Pixel coordinate grounding data

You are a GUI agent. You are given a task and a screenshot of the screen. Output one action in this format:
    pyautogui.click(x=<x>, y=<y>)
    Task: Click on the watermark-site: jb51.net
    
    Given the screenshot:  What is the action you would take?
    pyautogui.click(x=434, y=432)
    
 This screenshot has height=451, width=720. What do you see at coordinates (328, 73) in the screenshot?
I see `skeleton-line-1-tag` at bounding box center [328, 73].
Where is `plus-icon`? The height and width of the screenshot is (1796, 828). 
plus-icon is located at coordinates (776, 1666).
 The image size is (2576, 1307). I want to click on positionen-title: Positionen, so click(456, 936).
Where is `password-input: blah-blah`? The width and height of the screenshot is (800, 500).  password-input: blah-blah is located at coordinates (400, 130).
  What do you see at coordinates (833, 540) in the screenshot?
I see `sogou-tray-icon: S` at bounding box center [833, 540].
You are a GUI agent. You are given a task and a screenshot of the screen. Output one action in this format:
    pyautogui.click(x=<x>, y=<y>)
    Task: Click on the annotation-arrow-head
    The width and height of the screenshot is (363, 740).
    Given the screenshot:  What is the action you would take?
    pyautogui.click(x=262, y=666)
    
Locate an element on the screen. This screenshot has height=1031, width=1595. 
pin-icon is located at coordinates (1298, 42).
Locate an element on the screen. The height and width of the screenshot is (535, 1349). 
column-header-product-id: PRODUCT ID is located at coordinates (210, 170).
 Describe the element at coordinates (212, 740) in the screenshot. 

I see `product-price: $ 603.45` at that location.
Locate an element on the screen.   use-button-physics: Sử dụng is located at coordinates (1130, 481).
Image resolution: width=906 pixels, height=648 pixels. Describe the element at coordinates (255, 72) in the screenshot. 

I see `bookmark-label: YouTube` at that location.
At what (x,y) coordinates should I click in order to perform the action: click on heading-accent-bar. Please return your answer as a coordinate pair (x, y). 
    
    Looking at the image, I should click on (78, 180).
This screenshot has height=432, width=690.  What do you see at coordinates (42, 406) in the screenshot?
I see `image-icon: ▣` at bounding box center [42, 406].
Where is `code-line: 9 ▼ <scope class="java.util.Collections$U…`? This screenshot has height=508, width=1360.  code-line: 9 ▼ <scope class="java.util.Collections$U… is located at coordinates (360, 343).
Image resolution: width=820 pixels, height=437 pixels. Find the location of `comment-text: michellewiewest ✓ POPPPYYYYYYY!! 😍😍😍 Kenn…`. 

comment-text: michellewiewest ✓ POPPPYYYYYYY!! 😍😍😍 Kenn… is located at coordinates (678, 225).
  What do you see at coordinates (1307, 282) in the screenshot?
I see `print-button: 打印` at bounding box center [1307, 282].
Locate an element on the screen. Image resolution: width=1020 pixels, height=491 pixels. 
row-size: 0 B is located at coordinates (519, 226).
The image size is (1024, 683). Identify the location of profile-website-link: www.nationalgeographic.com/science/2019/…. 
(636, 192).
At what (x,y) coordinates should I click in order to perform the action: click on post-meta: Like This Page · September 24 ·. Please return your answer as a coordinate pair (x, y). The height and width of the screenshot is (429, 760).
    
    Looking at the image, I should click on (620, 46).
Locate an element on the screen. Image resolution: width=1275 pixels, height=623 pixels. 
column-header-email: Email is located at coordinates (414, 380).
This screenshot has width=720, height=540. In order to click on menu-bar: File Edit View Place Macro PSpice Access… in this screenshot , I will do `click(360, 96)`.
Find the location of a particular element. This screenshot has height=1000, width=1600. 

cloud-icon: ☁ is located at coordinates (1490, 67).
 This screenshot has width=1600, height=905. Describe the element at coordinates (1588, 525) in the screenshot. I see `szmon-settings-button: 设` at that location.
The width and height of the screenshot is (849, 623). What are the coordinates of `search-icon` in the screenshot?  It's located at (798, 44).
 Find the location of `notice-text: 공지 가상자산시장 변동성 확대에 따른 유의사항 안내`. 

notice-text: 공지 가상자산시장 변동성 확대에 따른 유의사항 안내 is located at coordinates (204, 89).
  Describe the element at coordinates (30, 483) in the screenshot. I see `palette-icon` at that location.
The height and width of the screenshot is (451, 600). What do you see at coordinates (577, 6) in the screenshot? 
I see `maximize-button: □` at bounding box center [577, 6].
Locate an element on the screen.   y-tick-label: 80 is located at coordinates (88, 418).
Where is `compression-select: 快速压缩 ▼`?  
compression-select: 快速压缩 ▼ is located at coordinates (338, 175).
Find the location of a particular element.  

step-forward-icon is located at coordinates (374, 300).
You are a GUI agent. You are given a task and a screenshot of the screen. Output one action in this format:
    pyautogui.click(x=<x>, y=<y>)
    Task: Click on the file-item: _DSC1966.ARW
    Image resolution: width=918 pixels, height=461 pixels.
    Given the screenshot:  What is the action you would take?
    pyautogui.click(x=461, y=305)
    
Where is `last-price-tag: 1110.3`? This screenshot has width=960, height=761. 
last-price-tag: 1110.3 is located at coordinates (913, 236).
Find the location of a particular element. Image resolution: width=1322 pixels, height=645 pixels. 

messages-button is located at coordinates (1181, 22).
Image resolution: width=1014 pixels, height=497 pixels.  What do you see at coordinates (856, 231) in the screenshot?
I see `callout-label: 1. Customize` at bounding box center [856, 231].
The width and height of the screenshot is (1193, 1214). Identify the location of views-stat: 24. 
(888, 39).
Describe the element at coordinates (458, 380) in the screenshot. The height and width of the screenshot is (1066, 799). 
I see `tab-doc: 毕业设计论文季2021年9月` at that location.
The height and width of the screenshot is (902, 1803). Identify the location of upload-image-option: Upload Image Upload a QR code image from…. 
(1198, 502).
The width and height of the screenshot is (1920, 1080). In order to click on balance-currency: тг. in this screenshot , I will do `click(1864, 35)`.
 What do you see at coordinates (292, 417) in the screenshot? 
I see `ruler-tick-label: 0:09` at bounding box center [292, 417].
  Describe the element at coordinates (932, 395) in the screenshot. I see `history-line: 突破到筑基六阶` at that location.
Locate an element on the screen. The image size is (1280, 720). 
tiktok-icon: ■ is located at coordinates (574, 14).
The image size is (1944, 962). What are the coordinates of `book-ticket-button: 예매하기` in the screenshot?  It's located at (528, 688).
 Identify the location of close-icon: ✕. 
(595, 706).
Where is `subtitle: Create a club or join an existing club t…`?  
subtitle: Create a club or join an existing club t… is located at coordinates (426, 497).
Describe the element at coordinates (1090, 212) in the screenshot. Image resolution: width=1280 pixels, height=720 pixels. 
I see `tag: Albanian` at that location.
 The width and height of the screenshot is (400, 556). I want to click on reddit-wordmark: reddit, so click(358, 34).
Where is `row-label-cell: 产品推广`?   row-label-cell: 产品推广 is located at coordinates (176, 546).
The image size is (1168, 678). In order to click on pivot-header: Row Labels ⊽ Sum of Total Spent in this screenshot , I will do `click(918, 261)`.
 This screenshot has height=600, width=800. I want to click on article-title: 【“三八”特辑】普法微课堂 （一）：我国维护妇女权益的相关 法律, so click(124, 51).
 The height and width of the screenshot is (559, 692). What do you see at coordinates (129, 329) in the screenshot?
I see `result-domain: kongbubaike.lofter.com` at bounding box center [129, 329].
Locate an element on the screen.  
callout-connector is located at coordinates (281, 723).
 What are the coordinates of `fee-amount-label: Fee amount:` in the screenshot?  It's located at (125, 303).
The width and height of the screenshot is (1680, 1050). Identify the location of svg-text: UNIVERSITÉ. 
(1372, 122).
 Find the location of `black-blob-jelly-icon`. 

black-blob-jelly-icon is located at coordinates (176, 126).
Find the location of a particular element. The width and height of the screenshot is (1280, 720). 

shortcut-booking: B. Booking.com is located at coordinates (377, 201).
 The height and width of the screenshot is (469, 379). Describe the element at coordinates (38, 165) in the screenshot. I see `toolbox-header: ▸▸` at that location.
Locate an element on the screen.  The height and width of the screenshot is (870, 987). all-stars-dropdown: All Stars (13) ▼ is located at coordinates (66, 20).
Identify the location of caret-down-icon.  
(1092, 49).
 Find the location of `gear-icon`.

Problem to solve:
Rewrite the items between the line holding "The image size is (1024, 683)." and the line holding "(636, 192).", inclusive. Replace "Identify the location of" with "Find the position of" and leave everything else unchanged.

Problem solution:
The image size is (1024, 683). Find the position of profile-website-link: www.nationalgeographic.com/science/2019/…. 
(636, 192).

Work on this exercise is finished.